The levy was due to rise from 19 per cent to 25 per cent next April – after Rishi Sunak accepted the low rate had failed to boost investment – but will now stay at the lowest rate in the G20, at a cost of £19bn.
Earlier this week, an analysis by the IPPR think tank found that – even with the 19p rate, by far the lowest of leading economies – the UK has fallen behind its rivals in the investment race.
In 2019, it slipped behind Italy and Canada to have the lowest private sector investment in the G7 as a proportion of gross domestic profit (GDP), the left-leaning group said.
But, in the Commons, Mr Kwarteng told MPs: “It is businesses that employ most people in this country.

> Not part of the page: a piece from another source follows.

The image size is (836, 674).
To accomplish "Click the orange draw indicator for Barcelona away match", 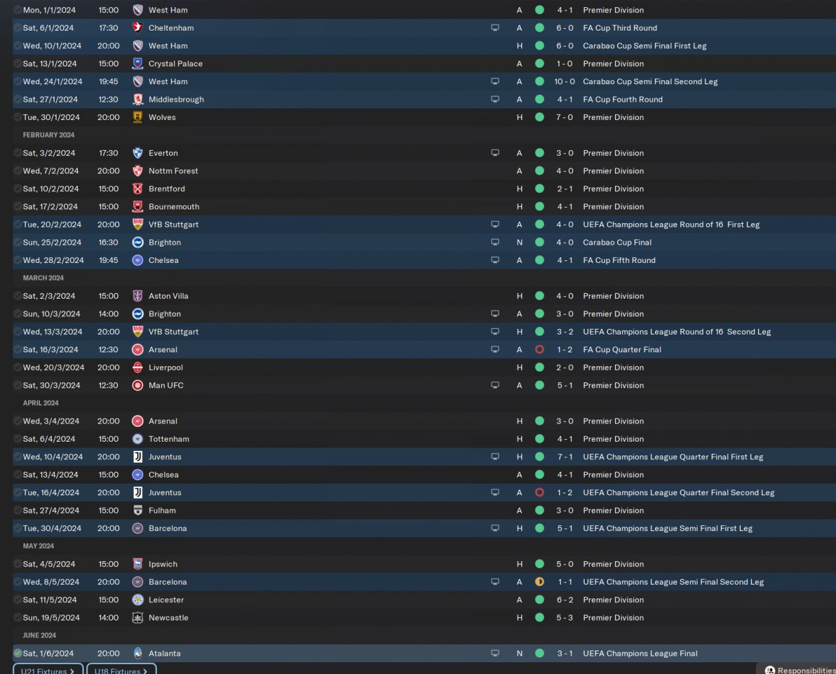I will coord(539,582).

It is businesses that invest in the products and services we rely on.
“I can therefore confirm that next year’s planned increase in corporation tax will be cancelled. The UK’s corporate tax rate will not rise to 25 per cent – it will remain at 19 per cent.
He added: “This will plough almost £19bn a year back into the economy. That’s £19bn for businesses to reinvest, create jobs, raise wages, or pay the dividends that support our pensions.”
But Rachel Reeves, Labour’s shadow chancellor, ridiculed the claim that the government had come up with “a great new idea or a gamechanger, as the minister said”.
“What this plan adds up to is to keep corporation tax where it is today, and take national insurance contributions back to where they were in March. Some new plan,” she told Mr Kwarteng.
“It is all based on an outdated ideology that says if we simply reward those who are already wealthy, the whole of society will benefit. They have decided to replace levelling up with trickle down.”
The boost for big business came in a budget-in-all-but-name, where the biggest surprise was the scrapping of the 45p income tax rate paid by Britain’s highest earners, on more than £150,000.
The chancellor also accelerated a planned 1p cut in the basic rate – from 20p to 19p – which will now come into force next April.
The move will fuel criticism that the mini-budget is handing rewards to the rich at the expense of the least well-off – in what has been dubbed a return to 1980s-style “trickle-down economics”.
Mr Kwarteng also confirmed he is axeing the cap on bankers’ bonuses, while reversing the increase in National Insurance contributions will also overwhelmingly benefit the wealthy.
The pound dropped to a fresh 37-year-low against the dollar as the “growth plan” was unveiled with another steep rise in public borrowing costs in evidence of market nervousness.
The Treasury book showed the extraordinary scale of the tax cuts will cost nearly £27bn in 2023-24 – rising to £45bn by 2026-27.